God forbid, if your husband loses his job or something and you guys default on the loan payments, you will be left with nothing. I would keep the land, just in case..... for future.
Re: would you share everything incl ur money with hubby?
at the end of the day its your thing and your call, however if you trust your hubby (which i doubt otherwise you would not open this thread) and you think that by selling this land you and your hubby can improve your life and it would benefit you than i would suggest might as well.
He’s not in any financial trouble. He’s simply thinking ahead for the future, and asking his wife for her land to use it for securing their future. She didn’t indicate they’re in any danger financially right now, or that he’s unable to earn and purchase real estate on his own.
a true New Yorker! Gotta watch out for yourself for that rainy day ![]()
Re: would you share everything incl ur money with hubby?
Sorry if I sound weird but I personally believe that a man should not even think of scrounging of his wife. Please take a look at my thread in Life1 called Greedy inlaws.
If you use your land to buy the house please make sure you hold the property as tenants in common so on the death of one partner the prop will NOT goto the other. It will go to whoever you state in your will. The right of survivorship will Not apply. Hence, your partner may not be able to get the house ![]()
Is he the type who’s always demanding? or the greedy type? If yes, then I suggest you go as tenants in common
I’m joking by the way ![]()
Re: would you share everything incl ur money with hubby?
hey....speaking of hubbies and money and sharing....why not start a rent-a-hubby movement? This could really catch on and provide for all of those lovely extras....
I think everyone is going offtopic. It wasn't a trust/cheating issue the thread starter wanted to get opinon about. All she askes was is it okay for a husband to ask for wife's money for investment. She didn't mention once that the husband is bad or they have a rocky marriage.
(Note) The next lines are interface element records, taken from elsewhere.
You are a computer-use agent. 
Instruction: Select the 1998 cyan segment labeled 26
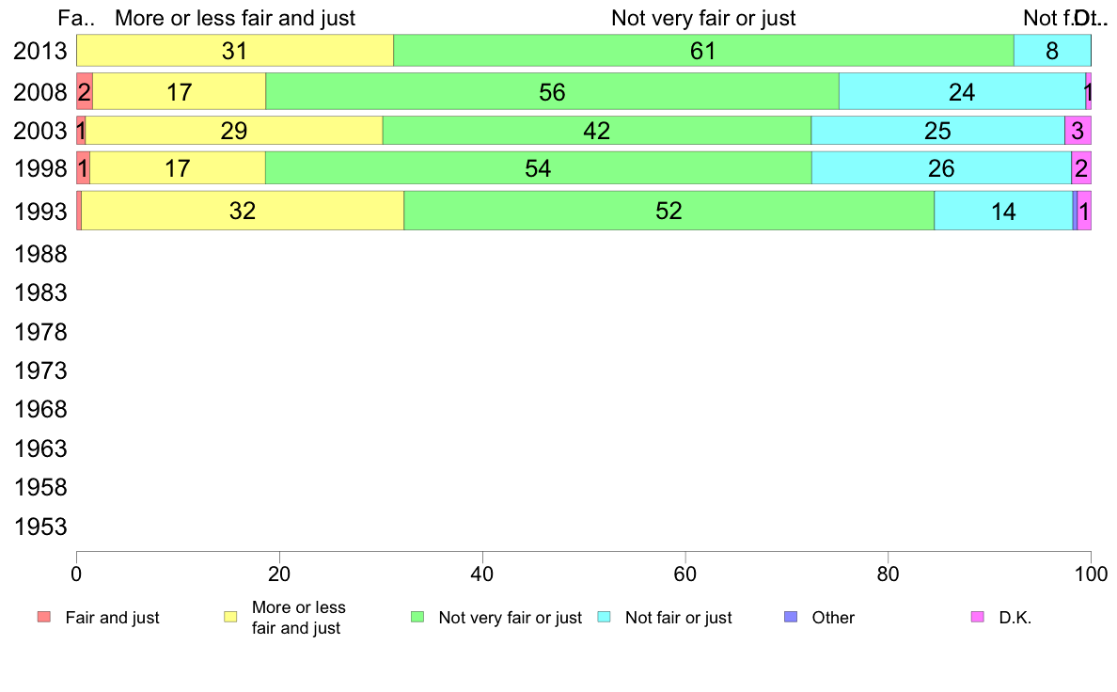(x=941, y=168)
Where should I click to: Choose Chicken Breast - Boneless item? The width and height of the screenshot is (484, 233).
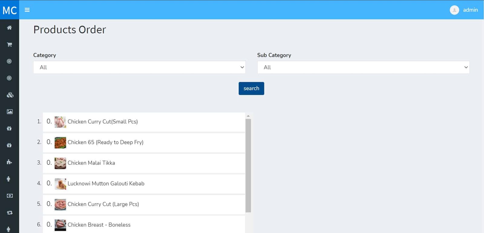point(99,225)
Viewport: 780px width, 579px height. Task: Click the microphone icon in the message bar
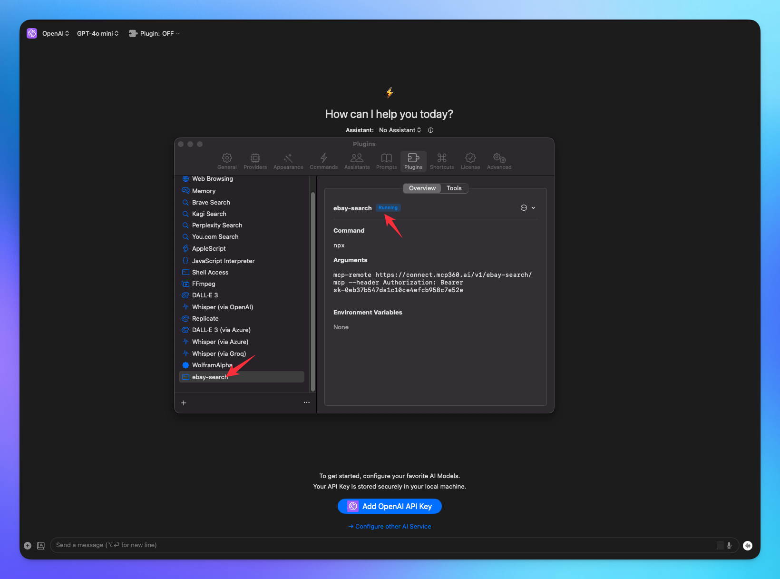[729, 545]
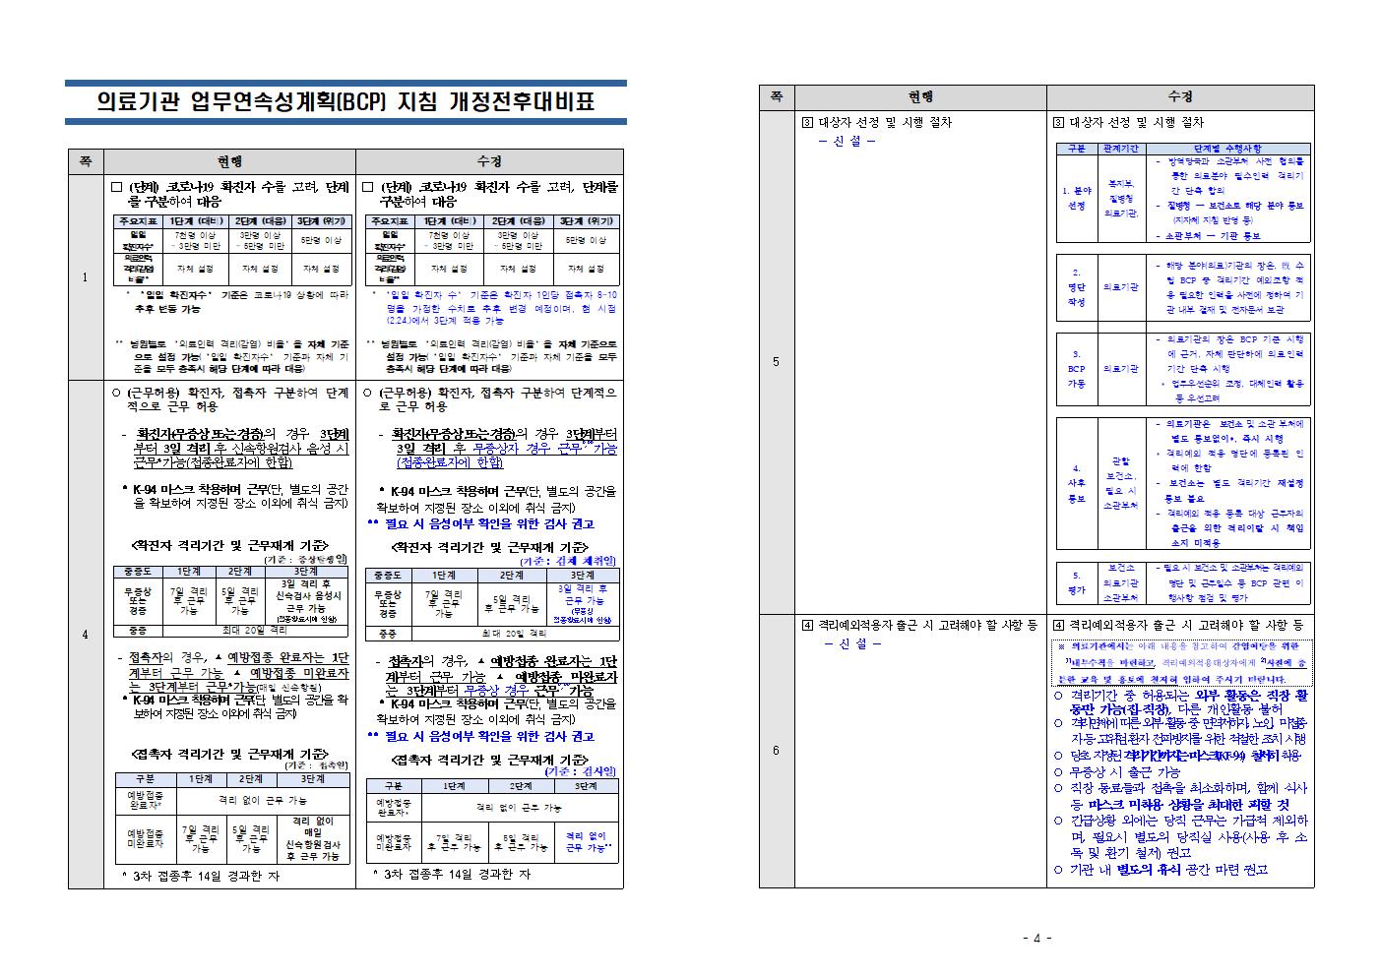Click blue underlined "무증상자 경우 근무 가능" text

coord(544,449)
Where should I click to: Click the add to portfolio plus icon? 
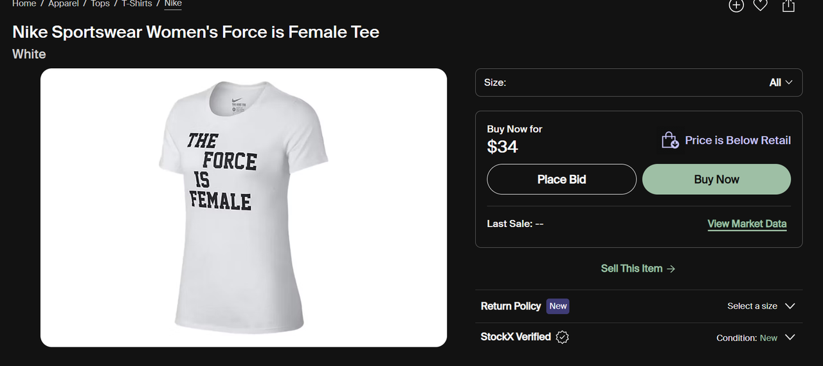[x=736, y=5]
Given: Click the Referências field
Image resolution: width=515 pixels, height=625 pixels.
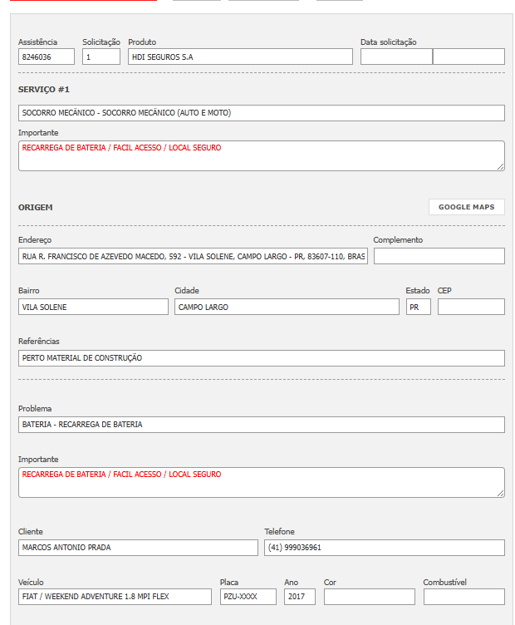Looking at the screenshot, I should 261,358.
PCG I am sure you are very young to understand the harsh reality of life that's why you think everything is going to go the way a girl wants it. Sometimes it doesn't and sometimes a girl has to do as much as the guy does for her. It should be even. Once you get married, you'll understand that.
I don't have anything that my parents gave me except few gold sets, clothes.. etc. I got married... my husband made me primary account holder in his account. Sole beneficiary of his life insurance.. everything. Guys aren't always bad. I think you've seen some really bad exmaples in your life. Women should be wise and educated to know where their money is going but to simply refuse helping your husband financially is not a good idea.
Re: would you share everything incl ur money with hubby?
^ i agree. everyone needs to stop squabbling..its not going to help her and she will just discredit your opinions
I think everyone is going offtopic. It wasn't a trust/cheating issue the thread starter wanted to get opinon about. All she askes was is it okay for a husband to ask for wife's money for investment. She didn't mention once that the husband is bad or they have a rocky marriage.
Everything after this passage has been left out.